For the past four years, we have met at the Lineage Performing Arts Center (LPAC) for my class, Dancing Through Parkinson’s. When they arrive, their movements are caged. Their shoulders reach their chins, and their toes curl under themselves. Parkinson’s slithers its way into every step, every stillness, every smile. Then, they begin to dance—and in that moment, they are released. As they dance, they shed their wariness, their inhibitions, their Parkinson’s.
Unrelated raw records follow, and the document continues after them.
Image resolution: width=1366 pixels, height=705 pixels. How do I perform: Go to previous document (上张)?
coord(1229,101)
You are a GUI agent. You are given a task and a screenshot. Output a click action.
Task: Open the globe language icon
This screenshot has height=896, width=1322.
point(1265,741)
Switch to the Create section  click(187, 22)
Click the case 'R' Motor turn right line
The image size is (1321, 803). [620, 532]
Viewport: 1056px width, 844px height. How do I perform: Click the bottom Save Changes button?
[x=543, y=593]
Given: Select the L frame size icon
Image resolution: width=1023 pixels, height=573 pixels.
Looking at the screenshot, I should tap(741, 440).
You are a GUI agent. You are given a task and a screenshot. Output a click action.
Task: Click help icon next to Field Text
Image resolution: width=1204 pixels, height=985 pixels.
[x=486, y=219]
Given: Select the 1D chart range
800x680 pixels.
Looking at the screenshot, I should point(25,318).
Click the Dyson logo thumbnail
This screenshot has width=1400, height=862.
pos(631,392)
When I began teaching the Dancing Through Parkinson’s class four years ago, I had two students, Sandy and Mary Anne. Trish soon joined, and, with my co-teacher, Michelle, we became a solid group of five. It remained this way for two years. In those years, I grew to know them. They told me about their lives, introduced me to their families, and became some of my closest friends. After two years however, it was time to expand. Visiting the Parkinson’s group of our local hospital, attending various Parkinson’s events in LA, and reaching out to everyone who would listen, I slowly began to grow the class. Now, every Wednesday, a group of 20+ meets for the Dancing Through Parkinson’s class.  Seeing the success of the program, LPAC has also created dance classes for children with Down Syndrome, cancer patients, and stroke victims.

All of these classes are offered to students completely free of charge. LPAC has been extremely lucky to receive grants from the city of Pasadena in order to make this possible. Although the outreach classes generate no revenue, LPAC champions them, and constantly gathers funds in order to continue them.

Growing, fundraising, and teaching the Dancing Through Parkinson’s class has undoubtedly been the most fulfilling thing I have ever done in my life. I’ve been able to make a change in these peoples lives. And they, in turn, have made a change in mine. Through their bravery, determination, and sassy wit, they have redrawn the images in my mind of what older people are supposed to look and act like. My Parkies defy any stereotypes that exist about older people. Parkinson’s does not define them. They do not let it.